Excerpts from a dataset:
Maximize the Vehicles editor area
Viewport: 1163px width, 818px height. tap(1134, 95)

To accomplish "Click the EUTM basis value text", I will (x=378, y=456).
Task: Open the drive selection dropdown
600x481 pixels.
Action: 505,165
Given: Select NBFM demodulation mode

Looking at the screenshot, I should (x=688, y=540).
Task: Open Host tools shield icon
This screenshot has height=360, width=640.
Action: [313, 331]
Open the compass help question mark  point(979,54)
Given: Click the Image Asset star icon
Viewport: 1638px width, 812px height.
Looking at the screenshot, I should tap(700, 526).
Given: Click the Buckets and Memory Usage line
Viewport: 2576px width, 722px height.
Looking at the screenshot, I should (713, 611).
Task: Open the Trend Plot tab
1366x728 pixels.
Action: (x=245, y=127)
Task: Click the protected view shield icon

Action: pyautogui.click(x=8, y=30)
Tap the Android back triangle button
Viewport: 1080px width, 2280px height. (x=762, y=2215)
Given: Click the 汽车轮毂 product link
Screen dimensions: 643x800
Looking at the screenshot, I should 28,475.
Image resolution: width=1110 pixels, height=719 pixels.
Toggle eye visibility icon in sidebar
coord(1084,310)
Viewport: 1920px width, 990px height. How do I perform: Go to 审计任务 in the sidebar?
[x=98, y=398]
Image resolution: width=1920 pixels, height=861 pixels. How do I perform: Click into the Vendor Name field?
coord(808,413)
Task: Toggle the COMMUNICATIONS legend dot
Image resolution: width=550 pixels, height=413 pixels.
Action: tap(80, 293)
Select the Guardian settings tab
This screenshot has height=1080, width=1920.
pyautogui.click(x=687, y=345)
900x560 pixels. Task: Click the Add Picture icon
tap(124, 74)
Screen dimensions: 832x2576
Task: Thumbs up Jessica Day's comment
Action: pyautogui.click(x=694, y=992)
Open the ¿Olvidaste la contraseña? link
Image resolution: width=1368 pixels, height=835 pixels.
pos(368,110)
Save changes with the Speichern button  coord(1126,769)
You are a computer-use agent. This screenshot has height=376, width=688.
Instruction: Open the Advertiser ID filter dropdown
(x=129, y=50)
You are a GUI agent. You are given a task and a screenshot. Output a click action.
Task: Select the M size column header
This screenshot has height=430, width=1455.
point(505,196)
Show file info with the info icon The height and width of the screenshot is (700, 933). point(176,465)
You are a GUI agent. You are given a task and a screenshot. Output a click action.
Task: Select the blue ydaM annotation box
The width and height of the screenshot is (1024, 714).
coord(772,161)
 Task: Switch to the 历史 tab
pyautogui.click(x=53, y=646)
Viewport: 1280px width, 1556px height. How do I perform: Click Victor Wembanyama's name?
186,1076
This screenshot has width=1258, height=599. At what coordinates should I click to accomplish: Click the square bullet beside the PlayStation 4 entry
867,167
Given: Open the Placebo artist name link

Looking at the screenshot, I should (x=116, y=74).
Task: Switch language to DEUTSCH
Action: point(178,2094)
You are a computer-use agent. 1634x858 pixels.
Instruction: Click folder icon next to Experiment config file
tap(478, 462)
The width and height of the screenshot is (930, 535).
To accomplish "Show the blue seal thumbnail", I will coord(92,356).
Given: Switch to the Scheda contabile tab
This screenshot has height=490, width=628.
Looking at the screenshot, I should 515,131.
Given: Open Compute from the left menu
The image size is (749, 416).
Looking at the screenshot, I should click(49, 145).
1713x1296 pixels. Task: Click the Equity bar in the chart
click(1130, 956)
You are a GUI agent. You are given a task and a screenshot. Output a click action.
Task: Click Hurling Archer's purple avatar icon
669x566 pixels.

**The problem**. Output the data once more, exactly as it appears above.

**Answer for this exercise**.
Maximize the Vehicles editor area
Viewport: 1163px width, 818px height. tap(1134, 95)

To accomplish "Click the EUTM basis value text", I will (x=378, y=456).
Task: Open the drive selection dropdown
600x481 pixels.
Action: 505,165
Given: Select NBFM demodulation mode

Looking at the screenshot, I should (x=688, y=540).
Task: Open Host tools shield icon
This screenshot has height=360, width=640.
Action: [313, 331]
Open the compass help question mark  point(979,54)
Given: Click the Image Asset star icon
Viewport: 1638px width, 812px height.
Looking at the screenshot, I should tap(700, 526).
Given: Click the Buckets and Memory Usage line
Viewport: 2576px width, 722px height.
Looking at the screenshot, I should (713, 611).
Task: Open the Trend Plot tab
1366x728 pixels.
Action: (x=245, y=127)
Task: Click the protected view shield icon

Action: pyautogui.click(x=8, y=30)
Tap the Android back triangle button
Viewport: 1080px width, 2280px height. (x=762, y=2215)
Given: Click the 汽车轮毂 product link
Screen dimensions: 643x800
Looking at the screenshot, I should 28,475.
Image resolution: width=1110 pixels, height=719 pixels.
Toggle eye visibility icon in sidebar
coord(1084,310)
Viewport: 1920px width, 990px height. How do I perform: Go to 审计任务 in the sidebar?
[x=98, y=398]
Image resolution: width=1920 pixels, height=861 pixels. How do I perform: Click into the Vendor Name field?
coord(808,413)
Task: Toggle the COMMUNICATIONS legend dot
Image resolution: width=550 pixels, height=413 pixels.
Action: tap(80, 293)
Select the Guardian settings tab
This screenshot has height=1080, width=1920.
pyautogui.click(x=687, y=345)
900x560 pixels. Task: Click the Add Picture icon
tap(124, 74)
Screen dimensions: 832x2576
Task: Thumbs up Jessica Day's comment
Action: pyautogui.click(x=694, y=992)
Open the ¿Olvidaste la contraseña? link
Image resolution: width=1368 pixels, height=835 pixels.
pos(368,110)
Save changes with the Speichern button  coord(1126,769)
You are a computer-use agent. This screenshot has height=376, width=688.
Instruction: Open the Advertiser ID filter dropdown
(x=129, y=50)
You are a GUI agent. You are given a task and a screenshot. Output a click action.
Task: Select the M size column header
This screenshot has height=430, width=1455.
point(505,196)
Show file info with the info icon The height and width of the screenshot is (700, 933). point(176,465)
You are a GUI agent. You are given a task and a screenshot. Output a click action.
Task: Select the blue ydaM annotation box
The width and height of the screenshot is (1024, 714).
coord(772,161)
 Task: Switch to the 历史 tab
pyautogui.click(x=53, y=646)
Viewport: 1280px width, 1556px height. How do I perform: Click Victor Wembanyama's name?
186,1076
This screenshot has width=1258, height=599. At what coordinates should I click to accomplish: Click the square bullet beside the PlayStation 4 entry
867,167
Given: Open the Placebo artist name link

Looking at the screenshot, I should (x=116, y=74).
Task: Switch language to DEUTSCH
Action: point(178,2094)
You are a computer-use agent. 1634x858 pixels.
Instruction: Click folder icon next to Experiment config file
tap(478, 462)
The width and height of the screenshot is (930, 535).
To accomplish "Show the blue seal thumbnail", I will coord(92,356).
Given: Switch to the Scheda contabile tab
This screenshot has height=490, width=628.
Looking at the screenshot, I should 515,131.
Given: Open Compute from the left menu
The image size is (749, 416).
Looking at the screenshot, I should click(49, 145).
1713x1296 pixels. Task: Click the Equity bar in the chart
click(1130, 956)
You are a GUI agent. You are given a task and a screenshot. Output a click action.
Task: Click Hurling Archer's purple avatar icon
669x566 pixels.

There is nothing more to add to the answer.